Action item =>
What you output must match, exactly, the lines from the start of the records to the line containing "Advurly (1208, 2550)", both ends kept and pictures excluded.

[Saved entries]
* * *

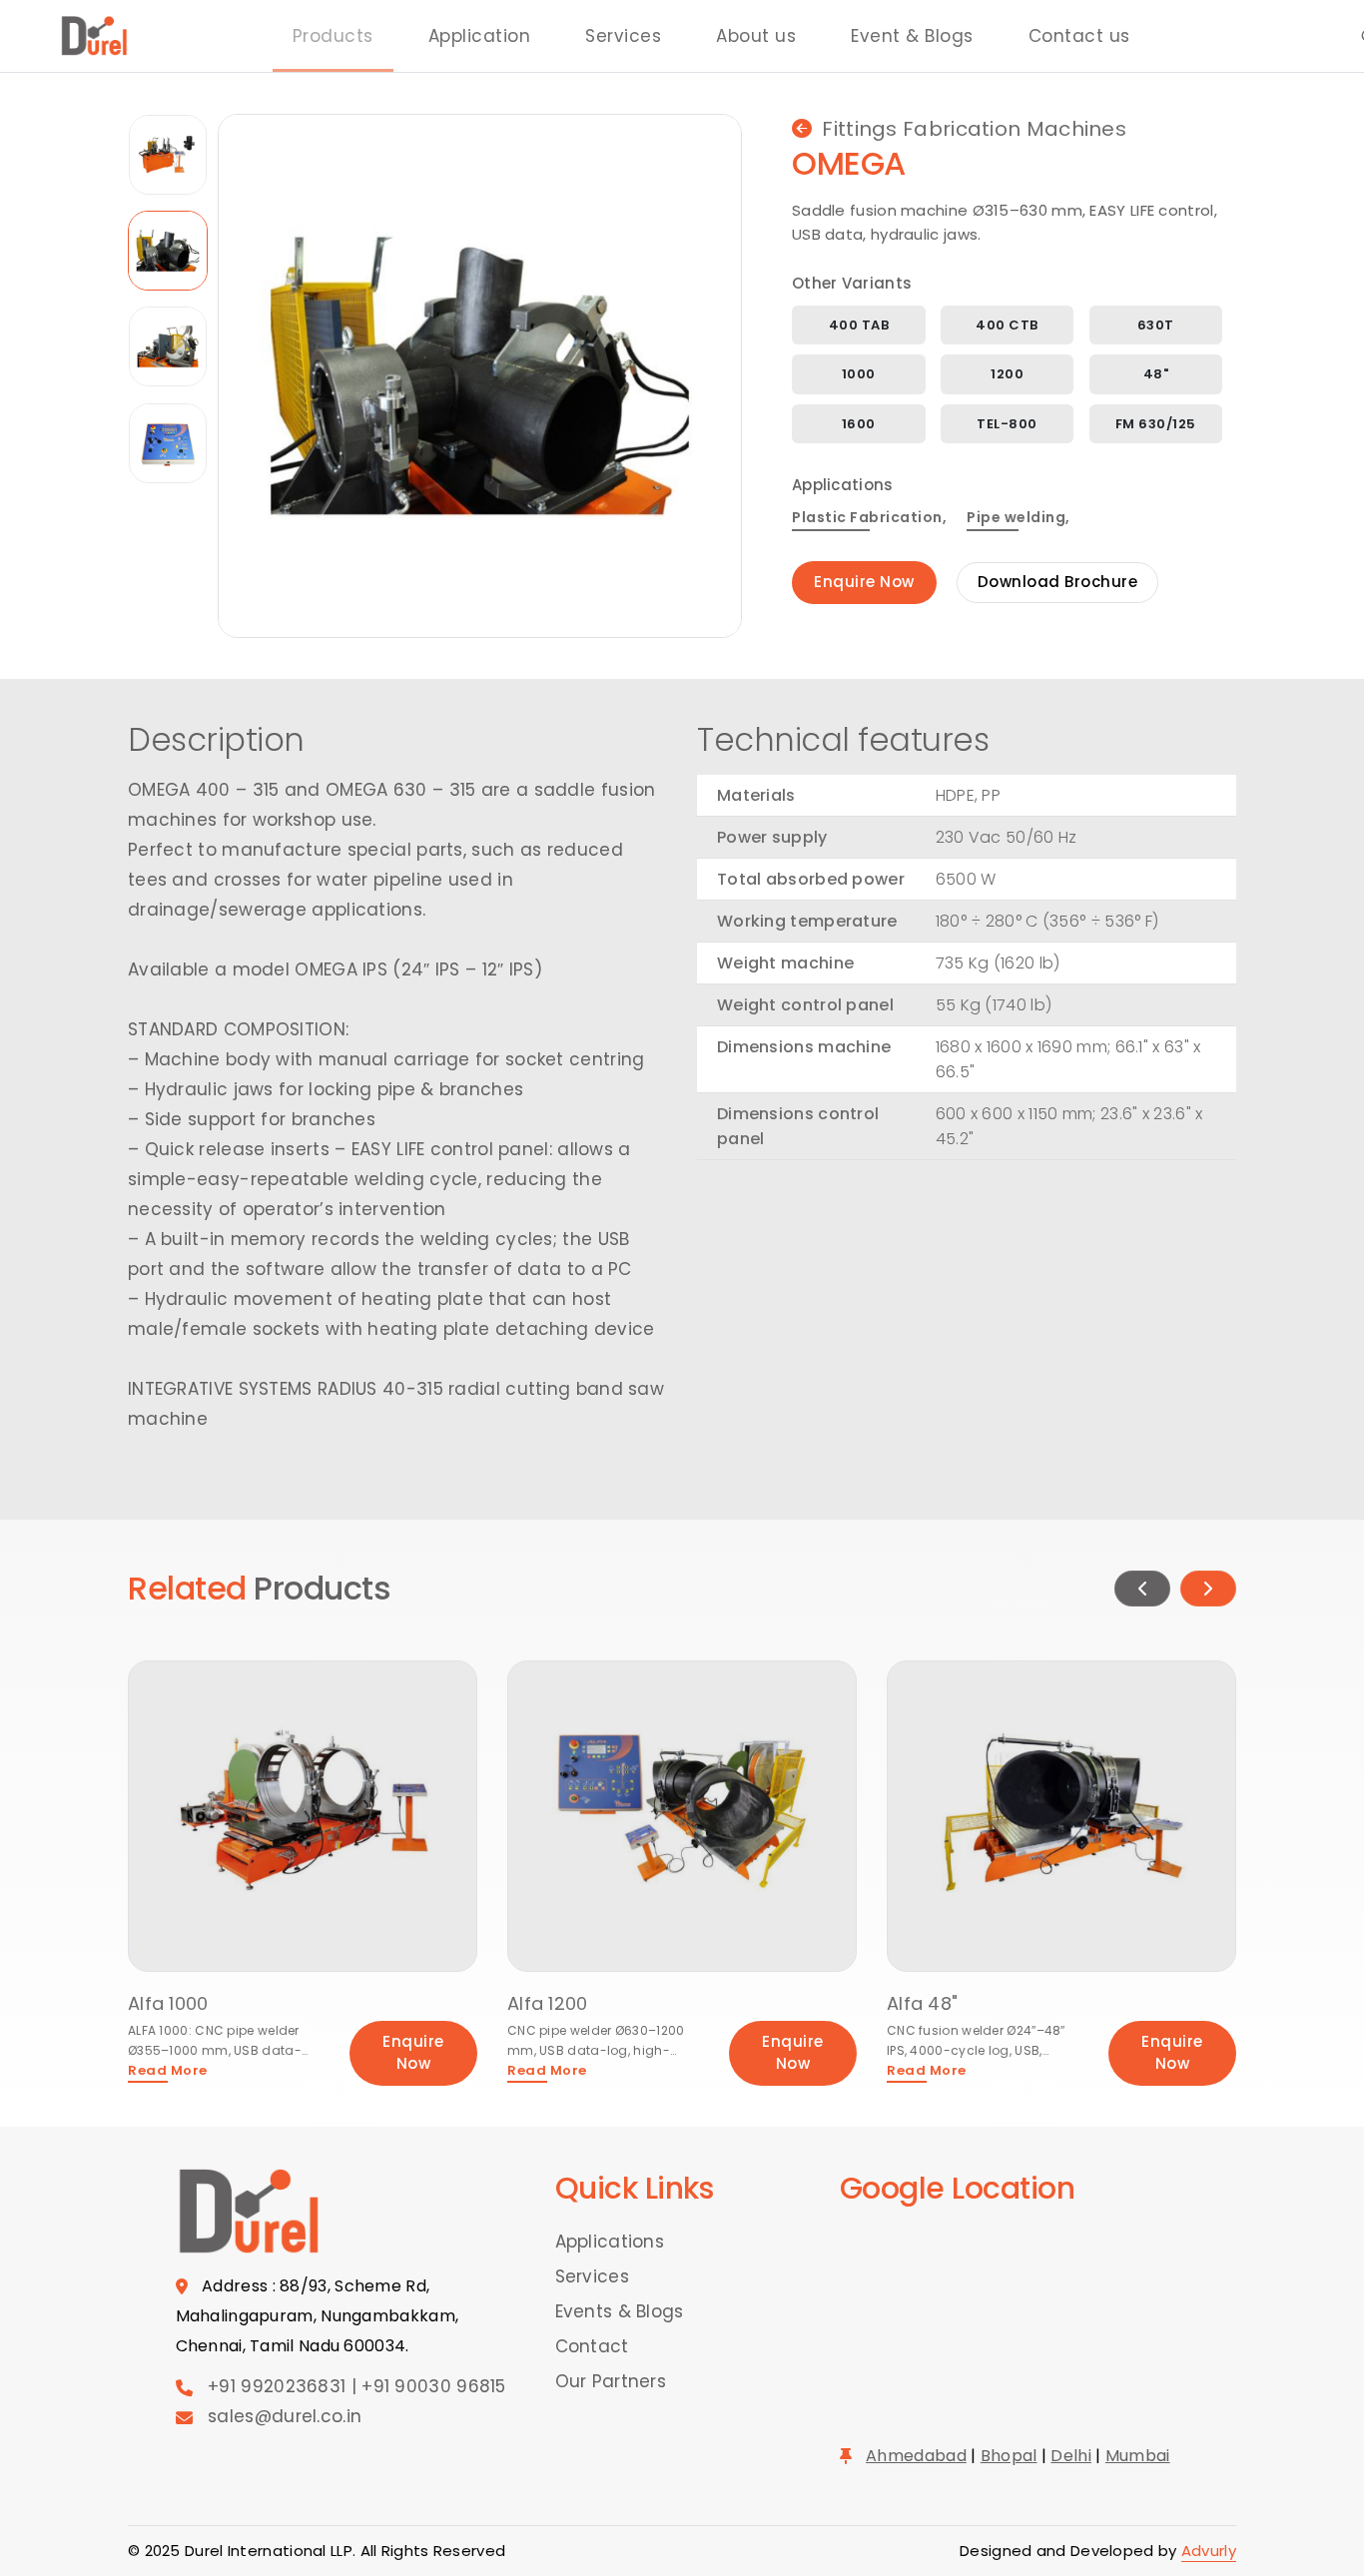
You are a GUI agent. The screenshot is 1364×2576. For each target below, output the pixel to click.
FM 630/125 (1155, 423)
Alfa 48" (922, 2004)
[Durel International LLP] (95, 36)
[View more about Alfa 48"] (1061, 1815)
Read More (168, 2070)
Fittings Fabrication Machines (974, 129)
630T (1155, 325)
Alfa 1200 (547, 2004)
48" (1156, 373)
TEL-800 (1007, 423)
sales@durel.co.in (284, 2416)
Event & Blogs (912, 36)
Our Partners (611, 2381)
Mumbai (1137, 2455)
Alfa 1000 (168, 2004)
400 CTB (1007, 325)
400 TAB (859, 325)
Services (623, 36)
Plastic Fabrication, (869, 517)
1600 (859, 423)
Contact (592, 2346)
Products (333, 36)
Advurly (1208, 2550)
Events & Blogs (619, 2311)
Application (479, 36)
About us (756, 36)
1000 (859, 373)
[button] (1142, 1589)
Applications (610, 2242)
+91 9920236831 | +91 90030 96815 (357, 2386)
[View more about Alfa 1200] (682, 1815)
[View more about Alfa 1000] (302, 1815)
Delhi (1070, 2455)
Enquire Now (864, 581)
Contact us (1079, 36)
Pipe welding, (1018, 517)
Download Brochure (1058, 581)
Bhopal (1009, 2455)
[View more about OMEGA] (480, 374)
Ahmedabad (916, 2455)
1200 (1007, 373)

* * *

Task solution =>
You are a GUI agent. The screenshot is 1364×2576. For each target below, output the pixel to click.
FM 630/125 (1155, 423)
Alfa 48" (922, 2004)
[Durel International LLP] (95, 36)
[View more about Alfa 48"] (1061, 1815)
Read More (168, 2070)
Fittings Fabrication Machines (974, 129)
630T (1155, 325)
Alfa 1200 (547, 2004)
48" (1156, 373)
TEL-800 (1007, 423)
sales@durel.co.in (284, 2416)
Event & Blogs (912, 36)
Our Partners (611, 2381)
Mumbai (1137, 2455)
Alfa 1000 (168, 2004)
400 CTB (1007, 325)
400 TAB (859, 325)
Services (623, 36)
Plastic Fabrication, (869, 517)
1600 (859, 423)
Contact (592, 2346)
Products (333, 36)
Advurly (1208, 2550)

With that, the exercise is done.